September 21 should be celebrated as Founders’ Day, not Founder’s Day, staunch Nkrumahist Vladimir Antwi-Danso has argued.
“…We need to re-craft the Founder’s with an apostrophe. This is controversial, but I’m being honest, I’m a CPP man, [but] there can’t be one founder. It is divisive. Founder’s”, the Senior Research Fellow at the Legon Centre for International Affairs and Diplomacy (LECIAD) said Wednesday.
“There was a platform upon which our Nkrumah built [Ghana]”, he said when he delivered a lecture on Wednesday to commemorate the 35th anniversary of the investiture of Hilla Limann–Ghana’s only president of the third Republic.
“Limann wanted that. That’s what he wanted. He wanted a situation where we are all one. The unity of the country. We can’t be factional and say one Founder’s Day…we are very happy and lucky that his [Nkrumah’s] birthday has been chosen to represent all the Founders”, Antwi-Danso said.
Late President John Mills instituted Nkrumah’s birthday as a statutory national holiday to commemorate the pan-Africanist leader’s role in founding the former British colony as an independent country.
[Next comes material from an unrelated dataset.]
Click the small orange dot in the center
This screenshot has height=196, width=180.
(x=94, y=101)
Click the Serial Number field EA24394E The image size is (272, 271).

However, the positioning of the apostrophe in Founder’s Day has always been a source of intense ideological and political debate. While some intellectuals and politicians like Prof Mike Ocquaye of the Danquah-Busia-Dombo tradition believe Ghana has more than a Founder, others of the Nkrumahist stock always argue that Nkrumah alone deserved the founding crown.